Rule #6: Give Ten Percent to God
This is actually rule #1, but putting it here at the end gives it dramatic effect, and some people wouldn’t bother to read the rest of the post if I had started with this. Some people are allergic to any mention of the divine.
But I don’t have to invoke the divine to prove the value of this rule. The rule will work even for someone who is adamantly opposed to the existence of a Supreme Being. And I’ll tell you why.
Do you know why I learned to put my investments in a spreadsheet? To track their movements up and down using my own records, unmanipulable by an outside source?
I did it to keep track of how much tithing I owed.
It was the only way. I didn’t trust my online investment bank to tally my tithing. It was the kind of thing I wanted to verify and double check myself, to ensure that I didn’t shortchange God. That’s why I started feverishly keeping track of all my investments, lest I accidentally overlook some income whose first tenth was due to the Almighty.
And keeping track of my investments this way caused me to learn how my money was actually working. And then it caused me to learn how all money works. The only reason I know any of the other rules of money is because I started with this one.
And even an atheist can learn the rules of money this way. Granted, he would receive additional monetary blessings if he gave his money to God with the full belief that God is there to receive it, but as long as he has a zealous need to keep track of his tithing debt, and actually pays that debt (for simply looking at numbers on a spreadsheet will not do), he will receive some degree of blessing.
Naturally, the true believer who observes the same performances will reap an even greater advantage, but casting one’s bread upon the water always sees a return. And this practice is accessible to all.
There You Have It
This is what schools won’t teach you. I give these rules to you now without any expectation of return. You have no need to thank me. Your taking these principles to heart is reward enough for a grateful teacher.
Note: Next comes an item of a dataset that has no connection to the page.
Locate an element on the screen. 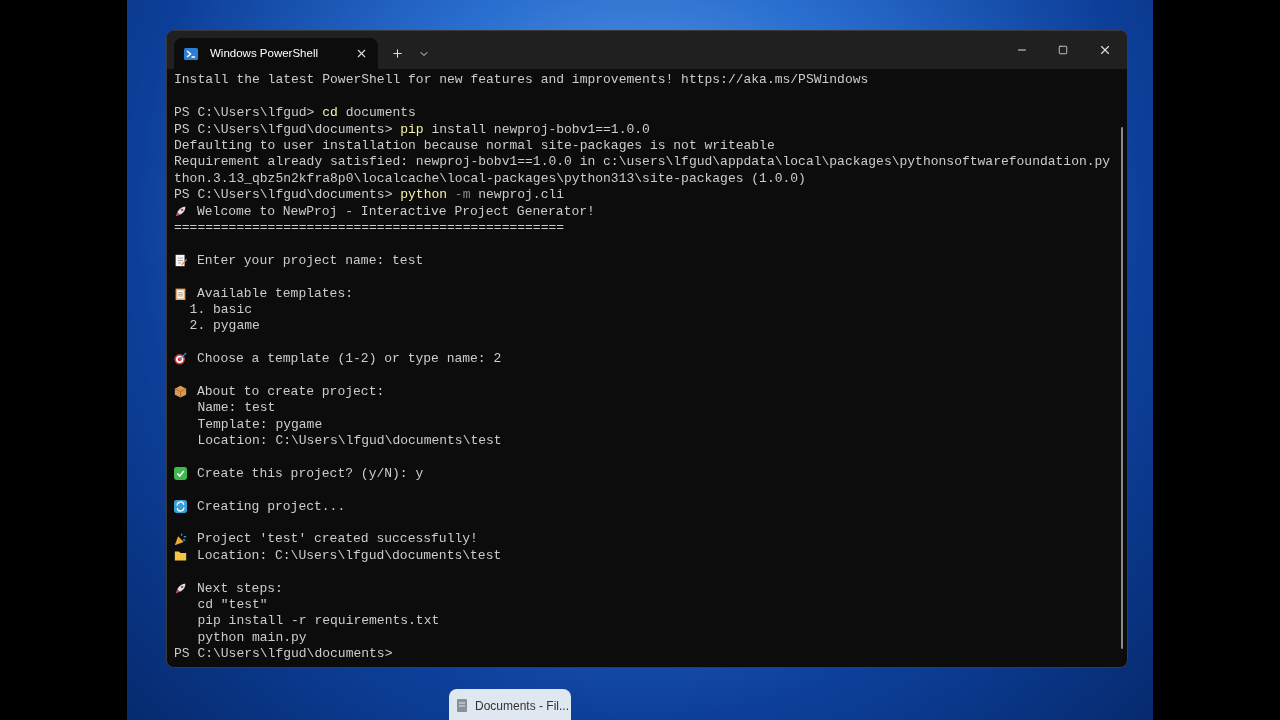  output-line: Project 'test' created successfully! is located at coordinates (338, 540).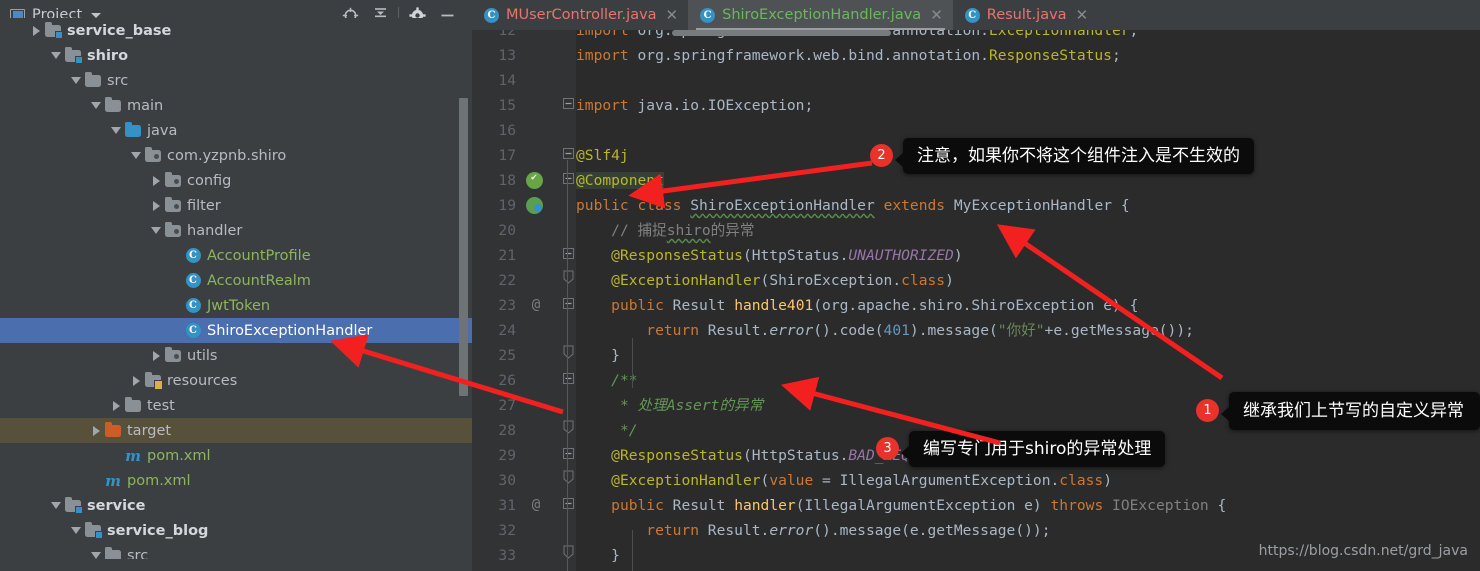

Of course, I know most of you won’t actually learn these lessons. If it was that simple, everyone would do it. Too many of you will simply try betting on what you think is the fastest horse, telling yourself you are buying low when you are buying at the top. I am under no delusion that I will free all the prisoners from Plato’s cave. If even one leaves his chains behind, it will be a statistical miracle.
Yet I am proof that such miracles can happen. I have seen what lies outside the cave.
You’ll never believe how beautiful it is out here.